Saturday, October 31, 2020
John Nada découvre des lunettes extraordinaires qui lui permettent de voir le monde réel, derrière les apparences. Ce monde-là  est gouverné par des aliens ayant pris forme humaine qui endorment ses congénères par une multitude de messages subliminaux dont le fameux "obey" qui inspira Shepard Fairey. C'est They Live du grand John Carpenter (1988), l'un des nombreux films et séries mettant en scène des objets technologiques. On peut citer aussi Terminator, Johnny Mnemonic, Matrix, Minority Report, Strange Days, K2000...

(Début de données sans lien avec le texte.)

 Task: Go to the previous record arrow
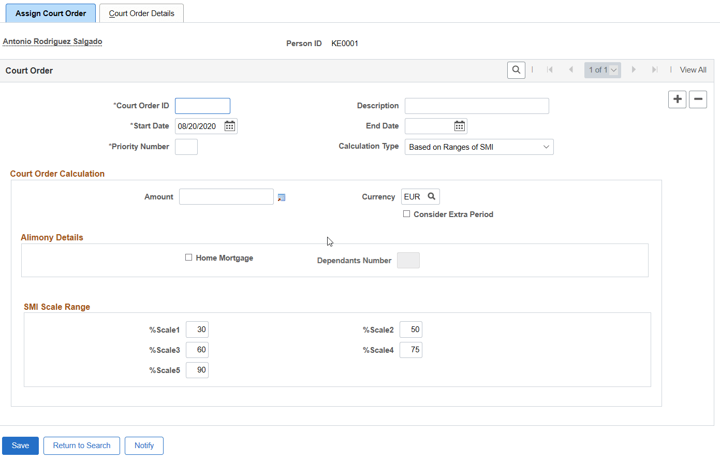[x=571, y=69]
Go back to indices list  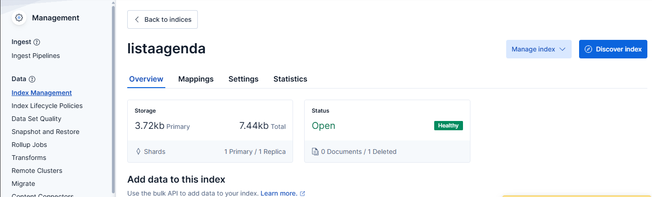[x=163, y=19]
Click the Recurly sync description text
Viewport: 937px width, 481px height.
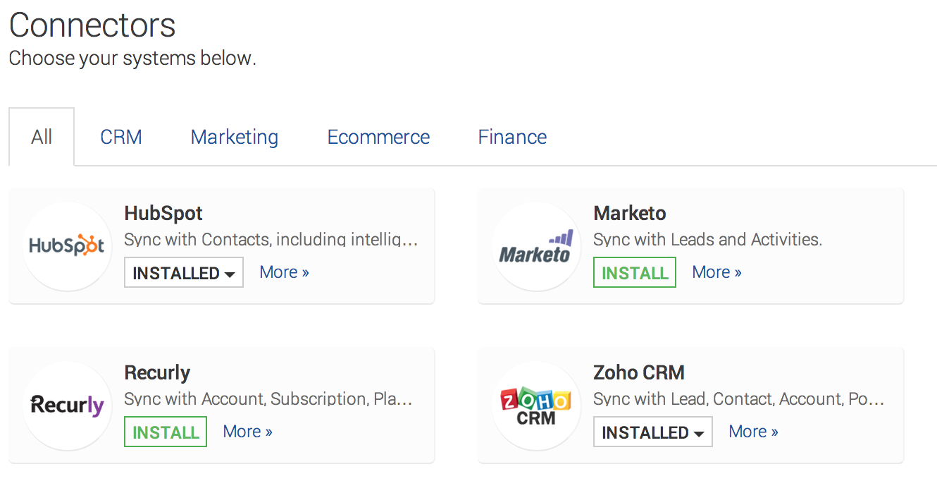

L'exposition divertissante inaugurée lundi soir à  la Cité du design  est dédiée aux liens qu'entretiennent le design numérique et la science-fiction. Elle s'adresse à  tous, les familles, les grand public. "On n'est pas seulement entre geeks", a tenu à  insister Nicolas Nova, le commissaire. Elle présente de nombreux objets, les plus anciens datant des années 80 comme la montre Databank de Casio.  Ils sont répartis selon huit thématiques: visiocasques, neurocasques, interfaces gestuelles, interfaces vocales, montres intelligentes, surfaces interactives, réalité augmentée, et enfin des singularités de designers et concepteurs.
 
 
 
 
 


Jusqu'au 14 août 2016

Sur la photo d'introduction: Nicolas Nova, chercheur en ethnographie et design d'interaction, enseignant à  la Haute Ecole d'Art et de Design de Genève, cofondateur d'une agence de prospective et d'innovation. Il est originaire de Roanne, pour l'anecdote.